_Set task_: Copy out everything from the line containing "Given: Open optional" down to the line containing "The image size is (1557, 784).", changing "settings icon" to "gear icon" and keeping the rest the same. Give only those lines.

_Information shown_:
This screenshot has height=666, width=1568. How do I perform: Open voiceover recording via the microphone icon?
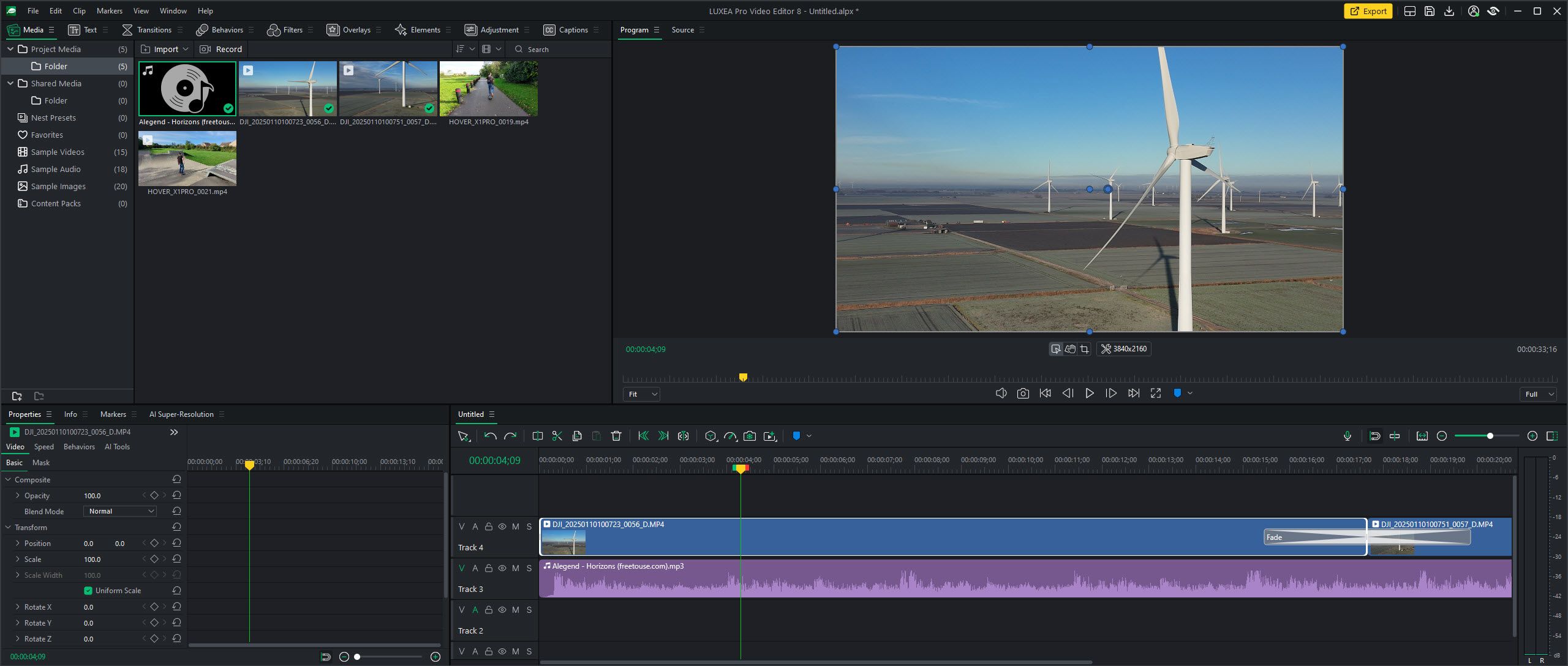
==
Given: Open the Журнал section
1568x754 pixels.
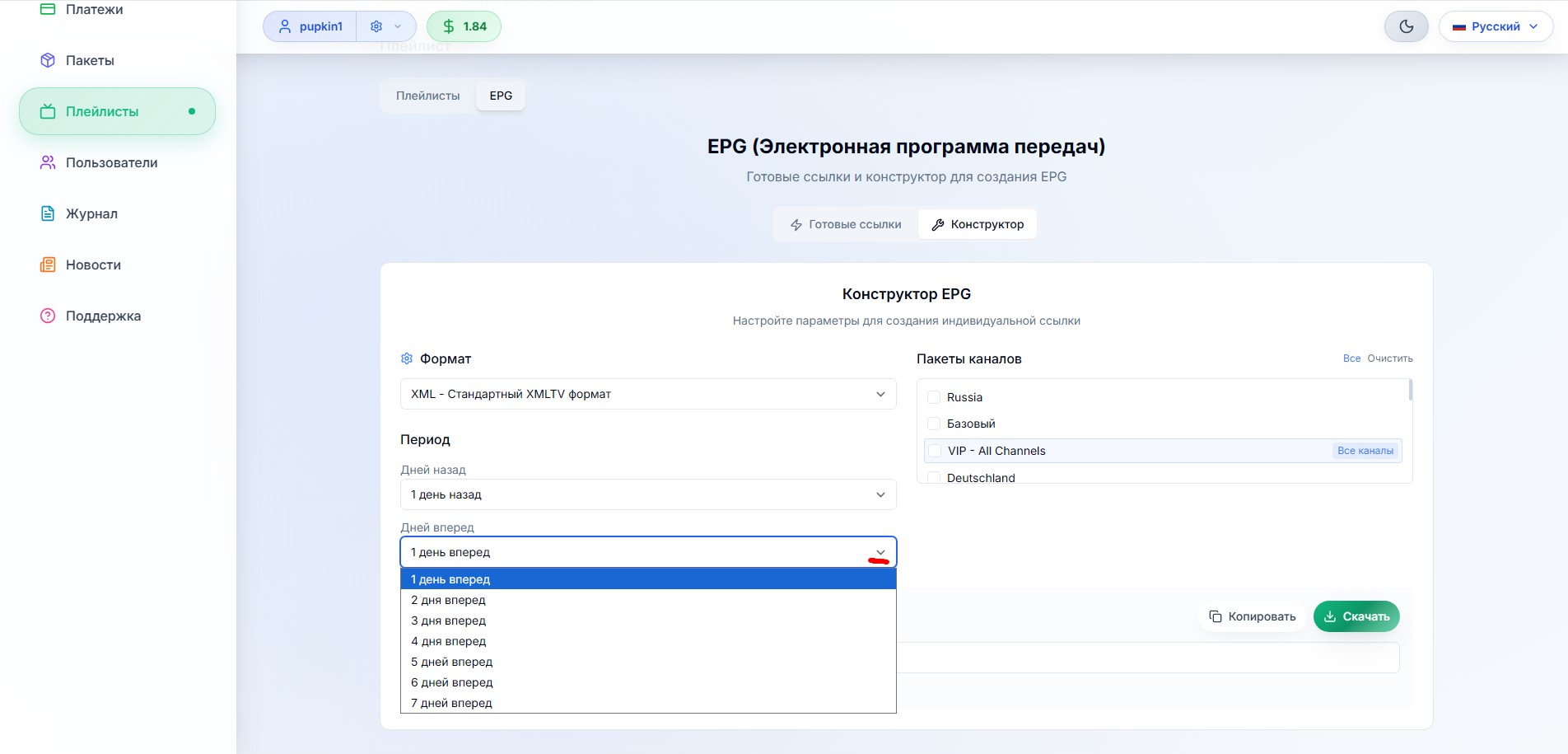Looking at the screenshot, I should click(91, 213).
==
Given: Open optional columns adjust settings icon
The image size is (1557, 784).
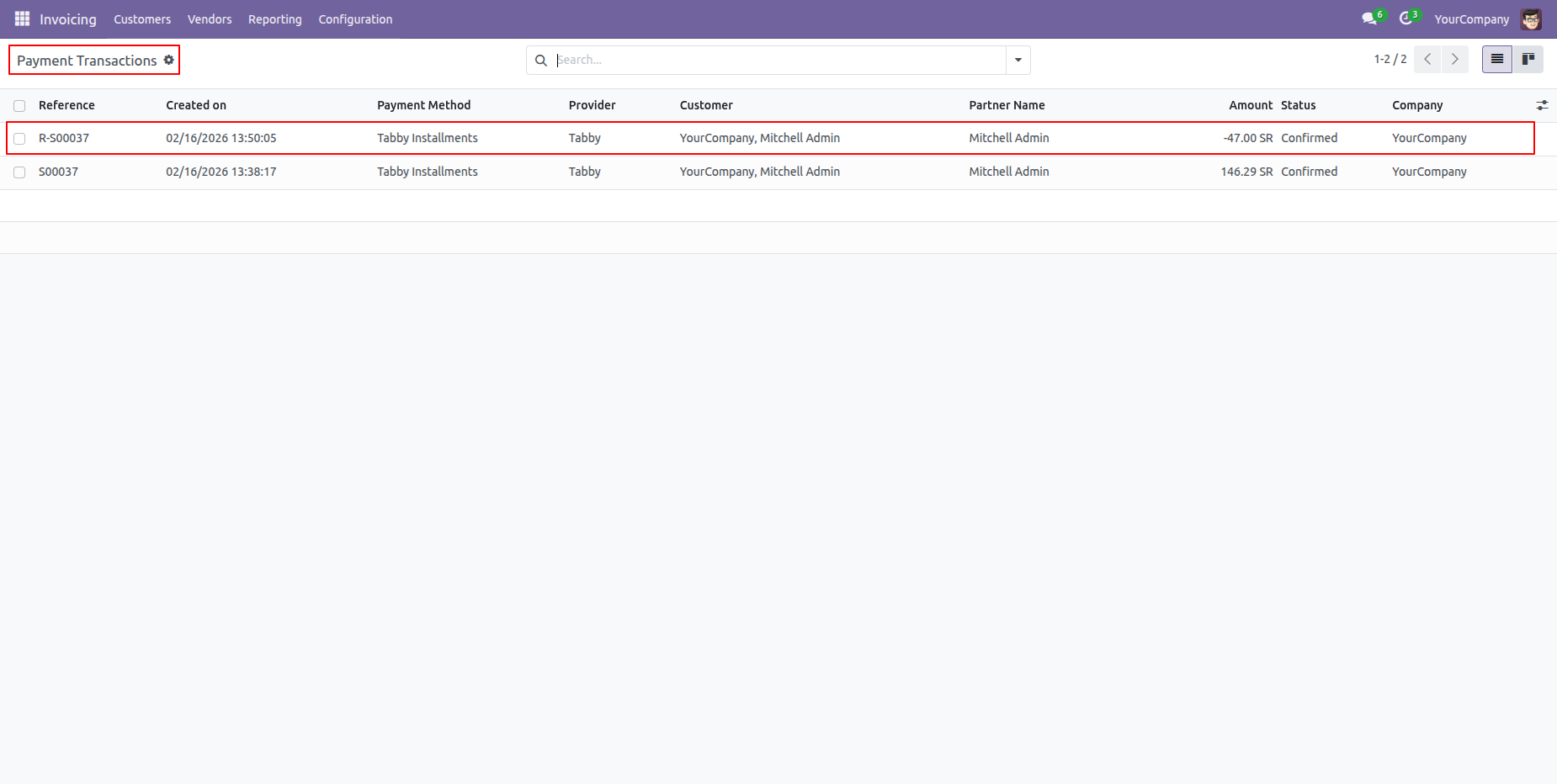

_Reply_:
Given: Open optional columns adjust gear icon
The image size is (1557, 784).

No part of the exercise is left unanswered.